**Required action**: Update the passage on pig breeds starting at "There are many" and ending at "of the program.", with "pork production" changed to "pork output".

The pig farmer, no matter how good, cannot do better than the pigs genetic potential for production. Improvement in the productive parameters such as litter size, average weight gain, mothering ability and muscling ability can be achieved only through selection of pigs with superior genetic makeup as the parents for the next generation.
Since the main objective of pig farming is production of meat, the pig farmers must learn to select those pigs that can be manipulated through breeding and management in order to tap their optimum potential for meat production.
There are many different breeds of pigs worldwide but only those that have significant influence on pork production are always discussed.
The farmer’s choice for those breeds primarily depends on the conditions under which they are reared for thus farmers need to first establish why they are raising pigs for; breeding versus fattening (pork production). Many farmers usually start as breeders and then end up fattening their pigs which isn’t bad but wasn’t part of the program.
This is usually due to the scarcity of market for piglets as a result of inappropriate planning by the farmers. You actually find your today’s customers for piglets becoming your future competitors.
Paternal and Maternal Pigs Breeds and Breeding
Globally, pig breeds are categorized in two depending on certain production parameters (production performance) which include the Maternal and Paternal breeds.
1. Maternal breeds: These are recognized for their large litter size, high fertility rate, good mother ability, good weaning rates, etc and they include; Yorkshire commonly known as large white and Landrace.
2. Paternal breeds: These are well known for their high growth rate, high muscling ability, good meat and carcass quality characteristics such as proportion of lean-to fats among others. Paternal breeds include; Duroc, Pietrain, Hampshire, Berkshire, spotted etc.
Pietrain breed is infrequently used independently due to its inferior feature of too much leanness.
NB: Camborough pig is not a pure breed but an exceptional cross of Yorkshire and Landrace. The name itself applies only First generation gilts (YL/LY) of Pig improvement Company ( PIC).

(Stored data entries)
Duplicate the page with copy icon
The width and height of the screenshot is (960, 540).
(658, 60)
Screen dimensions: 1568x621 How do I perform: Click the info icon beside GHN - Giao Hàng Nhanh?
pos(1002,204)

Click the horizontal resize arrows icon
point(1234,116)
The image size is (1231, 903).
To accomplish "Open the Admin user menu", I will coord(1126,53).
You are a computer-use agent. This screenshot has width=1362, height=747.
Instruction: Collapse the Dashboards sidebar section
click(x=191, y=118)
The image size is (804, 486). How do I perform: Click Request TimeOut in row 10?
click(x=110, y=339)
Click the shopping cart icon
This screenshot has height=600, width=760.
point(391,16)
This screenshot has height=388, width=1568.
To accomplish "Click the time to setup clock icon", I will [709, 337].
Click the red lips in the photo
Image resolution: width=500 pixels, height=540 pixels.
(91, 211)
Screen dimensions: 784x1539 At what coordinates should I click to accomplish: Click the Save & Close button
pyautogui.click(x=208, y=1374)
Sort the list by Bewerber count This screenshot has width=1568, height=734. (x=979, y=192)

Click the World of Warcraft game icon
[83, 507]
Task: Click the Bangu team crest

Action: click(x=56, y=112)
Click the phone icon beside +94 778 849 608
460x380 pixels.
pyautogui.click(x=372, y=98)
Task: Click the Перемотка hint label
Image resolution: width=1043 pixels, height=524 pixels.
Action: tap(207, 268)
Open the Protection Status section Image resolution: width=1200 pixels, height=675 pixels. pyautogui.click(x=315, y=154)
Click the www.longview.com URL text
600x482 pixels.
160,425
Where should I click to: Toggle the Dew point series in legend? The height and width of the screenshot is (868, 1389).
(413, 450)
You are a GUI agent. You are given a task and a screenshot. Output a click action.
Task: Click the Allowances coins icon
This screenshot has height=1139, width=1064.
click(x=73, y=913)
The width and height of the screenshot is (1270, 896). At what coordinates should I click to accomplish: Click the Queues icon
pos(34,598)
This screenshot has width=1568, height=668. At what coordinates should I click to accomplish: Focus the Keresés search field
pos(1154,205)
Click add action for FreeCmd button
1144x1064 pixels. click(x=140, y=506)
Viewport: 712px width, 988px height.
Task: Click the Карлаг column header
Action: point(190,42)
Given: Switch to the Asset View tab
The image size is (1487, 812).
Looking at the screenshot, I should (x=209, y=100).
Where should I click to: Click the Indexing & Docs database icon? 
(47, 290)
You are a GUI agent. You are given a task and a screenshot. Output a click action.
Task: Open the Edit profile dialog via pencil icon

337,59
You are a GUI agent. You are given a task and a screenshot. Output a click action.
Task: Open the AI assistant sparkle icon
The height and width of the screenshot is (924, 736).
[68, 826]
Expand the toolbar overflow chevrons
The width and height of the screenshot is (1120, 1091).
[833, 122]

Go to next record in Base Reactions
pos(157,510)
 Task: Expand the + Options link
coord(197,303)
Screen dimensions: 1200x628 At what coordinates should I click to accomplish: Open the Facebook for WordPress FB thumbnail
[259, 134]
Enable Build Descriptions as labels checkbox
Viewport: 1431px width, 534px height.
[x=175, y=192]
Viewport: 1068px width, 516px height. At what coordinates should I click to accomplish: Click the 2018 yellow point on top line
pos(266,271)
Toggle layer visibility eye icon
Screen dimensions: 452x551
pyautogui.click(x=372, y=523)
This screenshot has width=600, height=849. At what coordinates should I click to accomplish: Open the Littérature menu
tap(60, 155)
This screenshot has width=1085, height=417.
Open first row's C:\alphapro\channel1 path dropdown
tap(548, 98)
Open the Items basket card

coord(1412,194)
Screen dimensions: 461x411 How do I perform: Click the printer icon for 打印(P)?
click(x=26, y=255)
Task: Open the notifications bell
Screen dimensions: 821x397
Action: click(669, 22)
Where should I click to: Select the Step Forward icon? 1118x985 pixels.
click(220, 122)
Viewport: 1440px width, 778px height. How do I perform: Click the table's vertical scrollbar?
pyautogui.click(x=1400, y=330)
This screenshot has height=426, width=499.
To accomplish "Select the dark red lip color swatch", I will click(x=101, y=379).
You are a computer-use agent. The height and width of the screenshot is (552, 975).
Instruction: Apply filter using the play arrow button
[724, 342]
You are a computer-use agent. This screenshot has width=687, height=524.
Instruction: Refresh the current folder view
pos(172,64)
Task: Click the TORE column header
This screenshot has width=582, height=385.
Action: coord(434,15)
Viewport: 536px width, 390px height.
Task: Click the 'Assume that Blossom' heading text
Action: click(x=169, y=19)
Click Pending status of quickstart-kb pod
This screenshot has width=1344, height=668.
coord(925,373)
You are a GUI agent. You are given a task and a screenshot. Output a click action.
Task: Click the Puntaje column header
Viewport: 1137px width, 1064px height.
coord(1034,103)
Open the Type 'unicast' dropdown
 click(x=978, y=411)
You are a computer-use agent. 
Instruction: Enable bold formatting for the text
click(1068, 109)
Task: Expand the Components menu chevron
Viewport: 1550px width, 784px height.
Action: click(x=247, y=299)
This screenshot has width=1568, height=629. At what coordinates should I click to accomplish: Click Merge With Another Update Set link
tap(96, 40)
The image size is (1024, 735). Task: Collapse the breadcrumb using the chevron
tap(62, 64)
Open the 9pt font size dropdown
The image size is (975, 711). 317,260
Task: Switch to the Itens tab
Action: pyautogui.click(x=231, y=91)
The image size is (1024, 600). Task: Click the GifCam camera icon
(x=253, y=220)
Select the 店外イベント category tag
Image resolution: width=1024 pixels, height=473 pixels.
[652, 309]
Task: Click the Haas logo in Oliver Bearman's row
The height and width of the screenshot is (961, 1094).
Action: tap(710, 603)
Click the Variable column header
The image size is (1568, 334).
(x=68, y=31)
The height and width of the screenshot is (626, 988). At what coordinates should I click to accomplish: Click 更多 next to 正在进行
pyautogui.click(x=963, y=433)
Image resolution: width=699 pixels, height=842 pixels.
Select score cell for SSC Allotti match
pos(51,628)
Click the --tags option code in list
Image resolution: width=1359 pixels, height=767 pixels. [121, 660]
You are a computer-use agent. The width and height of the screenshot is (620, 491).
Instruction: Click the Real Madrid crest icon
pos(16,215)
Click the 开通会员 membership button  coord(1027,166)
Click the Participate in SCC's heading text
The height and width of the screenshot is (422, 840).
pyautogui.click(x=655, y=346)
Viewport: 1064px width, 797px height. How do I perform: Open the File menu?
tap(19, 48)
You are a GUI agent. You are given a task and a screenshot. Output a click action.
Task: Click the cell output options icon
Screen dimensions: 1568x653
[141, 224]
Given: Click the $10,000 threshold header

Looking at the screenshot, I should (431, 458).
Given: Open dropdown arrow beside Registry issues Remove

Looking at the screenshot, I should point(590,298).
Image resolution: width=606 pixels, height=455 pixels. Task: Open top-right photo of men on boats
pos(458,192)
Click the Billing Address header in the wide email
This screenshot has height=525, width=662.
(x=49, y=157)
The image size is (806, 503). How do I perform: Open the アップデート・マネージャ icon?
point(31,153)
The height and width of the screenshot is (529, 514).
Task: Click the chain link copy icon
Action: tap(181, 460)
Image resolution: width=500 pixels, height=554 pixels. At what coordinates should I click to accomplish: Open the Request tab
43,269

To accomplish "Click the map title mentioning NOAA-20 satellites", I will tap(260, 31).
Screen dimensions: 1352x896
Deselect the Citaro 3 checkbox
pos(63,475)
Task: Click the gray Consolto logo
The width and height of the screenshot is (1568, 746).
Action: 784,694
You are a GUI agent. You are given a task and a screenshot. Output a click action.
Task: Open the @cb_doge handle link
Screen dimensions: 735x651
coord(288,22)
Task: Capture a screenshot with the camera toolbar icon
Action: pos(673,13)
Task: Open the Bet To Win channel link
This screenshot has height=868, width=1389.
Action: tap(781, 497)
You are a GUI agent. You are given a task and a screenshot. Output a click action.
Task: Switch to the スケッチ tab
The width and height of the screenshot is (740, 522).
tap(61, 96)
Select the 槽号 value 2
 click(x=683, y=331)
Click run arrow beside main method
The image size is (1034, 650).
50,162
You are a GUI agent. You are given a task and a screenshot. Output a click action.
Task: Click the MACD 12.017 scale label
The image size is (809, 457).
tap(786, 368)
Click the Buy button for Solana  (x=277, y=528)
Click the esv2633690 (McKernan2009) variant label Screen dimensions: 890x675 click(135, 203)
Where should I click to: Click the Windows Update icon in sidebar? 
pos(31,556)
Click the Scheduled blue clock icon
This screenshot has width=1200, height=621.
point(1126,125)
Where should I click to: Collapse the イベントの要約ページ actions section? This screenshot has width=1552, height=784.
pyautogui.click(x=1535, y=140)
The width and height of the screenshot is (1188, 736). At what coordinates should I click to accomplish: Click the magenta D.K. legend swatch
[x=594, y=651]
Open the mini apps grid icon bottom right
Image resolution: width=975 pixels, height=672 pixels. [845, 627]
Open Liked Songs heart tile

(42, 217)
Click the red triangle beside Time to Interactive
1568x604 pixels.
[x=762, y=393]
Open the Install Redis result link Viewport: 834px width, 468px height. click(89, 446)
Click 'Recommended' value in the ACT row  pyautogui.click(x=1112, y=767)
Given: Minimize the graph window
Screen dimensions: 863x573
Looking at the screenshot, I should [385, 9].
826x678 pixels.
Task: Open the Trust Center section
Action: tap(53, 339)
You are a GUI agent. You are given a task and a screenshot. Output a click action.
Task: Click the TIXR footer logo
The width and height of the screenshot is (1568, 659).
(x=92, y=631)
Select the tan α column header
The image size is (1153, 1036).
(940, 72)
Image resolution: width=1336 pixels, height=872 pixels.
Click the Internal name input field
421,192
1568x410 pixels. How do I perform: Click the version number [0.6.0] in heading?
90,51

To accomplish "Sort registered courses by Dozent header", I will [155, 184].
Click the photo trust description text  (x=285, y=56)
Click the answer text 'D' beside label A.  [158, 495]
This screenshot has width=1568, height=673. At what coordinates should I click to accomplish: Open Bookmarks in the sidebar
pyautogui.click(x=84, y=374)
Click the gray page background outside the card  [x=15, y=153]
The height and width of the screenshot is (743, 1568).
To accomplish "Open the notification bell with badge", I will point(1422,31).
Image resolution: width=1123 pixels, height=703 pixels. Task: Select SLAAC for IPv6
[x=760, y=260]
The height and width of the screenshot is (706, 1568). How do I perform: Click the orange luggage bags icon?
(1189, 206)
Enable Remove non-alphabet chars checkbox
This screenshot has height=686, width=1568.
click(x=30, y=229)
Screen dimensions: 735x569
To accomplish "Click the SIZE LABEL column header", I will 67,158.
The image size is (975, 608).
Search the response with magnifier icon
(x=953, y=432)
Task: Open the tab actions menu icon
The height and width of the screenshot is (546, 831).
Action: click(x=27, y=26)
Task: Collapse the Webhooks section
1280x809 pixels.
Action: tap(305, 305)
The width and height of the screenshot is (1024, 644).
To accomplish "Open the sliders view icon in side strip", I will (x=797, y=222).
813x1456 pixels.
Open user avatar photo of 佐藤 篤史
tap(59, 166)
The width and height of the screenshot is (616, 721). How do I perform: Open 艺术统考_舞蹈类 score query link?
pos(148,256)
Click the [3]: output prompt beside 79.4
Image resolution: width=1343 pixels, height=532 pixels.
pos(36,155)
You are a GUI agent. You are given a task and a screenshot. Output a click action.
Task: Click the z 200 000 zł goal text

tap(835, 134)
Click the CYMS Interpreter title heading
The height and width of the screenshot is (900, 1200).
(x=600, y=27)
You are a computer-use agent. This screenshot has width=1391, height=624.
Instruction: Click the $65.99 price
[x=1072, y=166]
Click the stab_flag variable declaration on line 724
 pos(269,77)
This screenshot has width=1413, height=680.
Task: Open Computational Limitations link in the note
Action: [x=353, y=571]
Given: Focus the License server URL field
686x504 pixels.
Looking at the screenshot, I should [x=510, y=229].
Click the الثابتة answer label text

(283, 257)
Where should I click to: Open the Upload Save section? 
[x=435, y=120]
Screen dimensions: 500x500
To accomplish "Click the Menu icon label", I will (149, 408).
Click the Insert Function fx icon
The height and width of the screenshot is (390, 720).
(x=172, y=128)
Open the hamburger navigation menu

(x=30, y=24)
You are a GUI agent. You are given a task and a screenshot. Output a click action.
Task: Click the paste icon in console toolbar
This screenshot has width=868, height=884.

**Worked solution**:
There are many different breeds of pigs worldwide but only those that have significant influence on pork output are always discussed.
The farmer’s choice for those breeds primarily depends on the conditions under which they are reared for thus farmers need to first establish why they are raising pigs for; breeding versus fattening (pork output). Many farmers usually start as breeders and then end up fattening their pigs which isn’t bad but wasn’t part of the program.